I did a show in 2018 called “Fabric and Fashion” that looked at textiles and how they were used in fashion, and there are a lot of textile terms—because people don't necessarily buy a lot of like fabric or even think too much about the fabric in their clothing—like “ottoman” or “damask” or even “brocade” that people don't necessarily kind of have an immediate understanding of. I tried to show a lot of examples of the fabric and use the name. (Then you think about the name like, Where did this name come from? So many of those silks I just mentioned, for example, have names grounded in the Middle East because of the trade routes through which they came to Europe. )
Or take a word like “flange,” which is still used today. But it's a construction word, I don't think it's something that the general public would actually use. They might say “trim” or something like that, or “extension” or something. There are definitely words that I feel aren't really appropriate for a general public.

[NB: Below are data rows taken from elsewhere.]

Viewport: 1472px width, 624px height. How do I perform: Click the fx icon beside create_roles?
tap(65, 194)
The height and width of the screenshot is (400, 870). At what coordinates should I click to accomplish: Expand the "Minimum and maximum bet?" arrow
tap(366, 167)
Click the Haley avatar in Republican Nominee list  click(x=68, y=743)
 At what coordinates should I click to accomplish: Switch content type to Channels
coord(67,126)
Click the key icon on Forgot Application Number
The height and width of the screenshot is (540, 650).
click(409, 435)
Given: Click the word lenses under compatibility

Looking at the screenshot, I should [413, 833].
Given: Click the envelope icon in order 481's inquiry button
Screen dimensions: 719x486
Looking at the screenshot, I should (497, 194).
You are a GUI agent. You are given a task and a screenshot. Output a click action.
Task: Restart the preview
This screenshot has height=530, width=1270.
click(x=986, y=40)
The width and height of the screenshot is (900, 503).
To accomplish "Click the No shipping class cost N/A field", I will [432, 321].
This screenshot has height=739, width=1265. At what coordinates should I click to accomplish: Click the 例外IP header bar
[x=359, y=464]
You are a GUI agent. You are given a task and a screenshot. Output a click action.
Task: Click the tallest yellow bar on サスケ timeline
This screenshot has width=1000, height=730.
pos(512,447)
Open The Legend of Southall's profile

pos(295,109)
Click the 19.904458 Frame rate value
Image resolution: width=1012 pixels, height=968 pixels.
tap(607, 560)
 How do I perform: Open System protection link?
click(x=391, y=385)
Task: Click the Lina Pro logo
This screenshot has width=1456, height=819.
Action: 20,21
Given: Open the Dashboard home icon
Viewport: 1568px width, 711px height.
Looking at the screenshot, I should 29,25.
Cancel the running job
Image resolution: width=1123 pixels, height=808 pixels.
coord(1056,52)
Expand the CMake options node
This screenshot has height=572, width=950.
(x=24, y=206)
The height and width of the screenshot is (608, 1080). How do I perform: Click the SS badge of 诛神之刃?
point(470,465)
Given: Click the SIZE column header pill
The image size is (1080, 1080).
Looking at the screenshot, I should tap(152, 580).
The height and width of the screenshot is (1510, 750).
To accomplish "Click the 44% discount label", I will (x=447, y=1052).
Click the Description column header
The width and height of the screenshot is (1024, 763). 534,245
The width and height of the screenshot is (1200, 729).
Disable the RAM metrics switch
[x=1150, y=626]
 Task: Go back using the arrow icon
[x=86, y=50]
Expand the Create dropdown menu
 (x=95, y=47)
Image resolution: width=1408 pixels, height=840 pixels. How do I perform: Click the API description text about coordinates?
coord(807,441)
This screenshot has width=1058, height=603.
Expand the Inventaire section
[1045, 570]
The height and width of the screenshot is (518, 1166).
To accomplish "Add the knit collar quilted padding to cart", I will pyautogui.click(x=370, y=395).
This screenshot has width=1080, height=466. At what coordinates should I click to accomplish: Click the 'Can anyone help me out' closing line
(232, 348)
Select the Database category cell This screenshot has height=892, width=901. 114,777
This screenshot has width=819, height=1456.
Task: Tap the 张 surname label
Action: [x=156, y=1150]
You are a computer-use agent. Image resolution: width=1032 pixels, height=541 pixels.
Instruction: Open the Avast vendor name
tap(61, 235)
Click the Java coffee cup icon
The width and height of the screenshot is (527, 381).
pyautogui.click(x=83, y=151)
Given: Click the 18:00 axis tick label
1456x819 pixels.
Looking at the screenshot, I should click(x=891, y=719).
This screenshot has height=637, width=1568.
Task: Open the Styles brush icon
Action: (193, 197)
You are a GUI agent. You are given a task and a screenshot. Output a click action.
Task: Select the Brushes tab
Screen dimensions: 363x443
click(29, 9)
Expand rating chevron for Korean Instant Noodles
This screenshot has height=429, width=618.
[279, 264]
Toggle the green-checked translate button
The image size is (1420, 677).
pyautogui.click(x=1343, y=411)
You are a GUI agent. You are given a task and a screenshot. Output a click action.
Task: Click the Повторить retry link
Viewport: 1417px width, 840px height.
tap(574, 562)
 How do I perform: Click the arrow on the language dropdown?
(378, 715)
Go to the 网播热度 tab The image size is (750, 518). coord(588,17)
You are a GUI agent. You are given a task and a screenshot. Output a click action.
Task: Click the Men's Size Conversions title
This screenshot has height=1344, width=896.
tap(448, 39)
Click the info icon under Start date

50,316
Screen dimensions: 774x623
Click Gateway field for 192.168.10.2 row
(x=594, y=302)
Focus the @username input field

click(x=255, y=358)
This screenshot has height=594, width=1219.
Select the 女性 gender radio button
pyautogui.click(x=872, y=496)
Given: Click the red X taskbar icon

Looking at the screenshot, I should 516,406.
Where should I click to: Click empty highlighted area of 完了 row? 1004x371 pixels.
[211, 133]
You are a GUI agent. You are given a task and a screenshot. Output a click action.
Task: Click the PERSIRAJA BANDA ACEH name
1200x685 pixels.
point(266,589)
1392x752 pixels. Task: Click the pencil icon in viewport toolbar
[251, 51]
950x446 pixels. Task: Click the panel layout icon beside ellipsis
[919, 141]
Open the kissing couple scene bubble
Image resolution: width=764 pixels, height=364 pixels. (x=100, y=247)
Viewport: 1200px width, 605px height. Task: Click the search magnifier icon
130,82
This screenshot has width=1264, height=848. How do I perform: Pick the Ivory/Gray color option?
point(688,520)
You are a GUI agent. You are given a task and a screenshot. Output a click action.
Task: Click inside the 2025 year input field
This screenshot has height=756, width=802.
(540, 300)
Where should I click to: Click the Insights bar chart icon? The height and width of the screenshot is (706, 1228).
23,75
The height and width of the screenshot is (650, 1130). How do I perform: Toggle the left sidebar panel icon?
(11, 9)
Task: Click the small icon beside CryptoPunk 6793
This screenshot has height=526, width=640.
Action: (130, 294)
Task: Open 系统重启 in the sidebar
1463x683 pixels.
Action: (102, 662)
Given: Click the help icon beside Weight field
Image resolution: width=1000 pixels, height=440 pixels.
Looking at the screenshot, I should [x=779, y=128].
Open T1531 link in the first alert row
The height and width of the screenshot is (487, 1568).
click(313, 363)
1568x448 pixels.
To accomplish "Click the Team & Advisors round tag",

When I'm curating shows, when I write books, I do try to use those words and explain them, but I do come across words that are the name for the thing that I can't always use because they’re just not commonly understood.
What's the most recent fashion/garment term that you've come across that really stuck with you?
It's not necessarily a fashion term, but there's an art movement called garmenting, this idea that artists are using fashion-like constructions, whole dresses that they might make out of non-traditional materials or dresses that are part of their art installation. I read a WWD article about this, and I thought that was a really interesting term. It's not dress, and it's not fashion. It's not clothing, it's art. It goes back to this earlier era where there used to be a garment industry, but people don't really say the word “garment” when they mean clothes anymore.
This interview has been edited and condensed for clarity and content.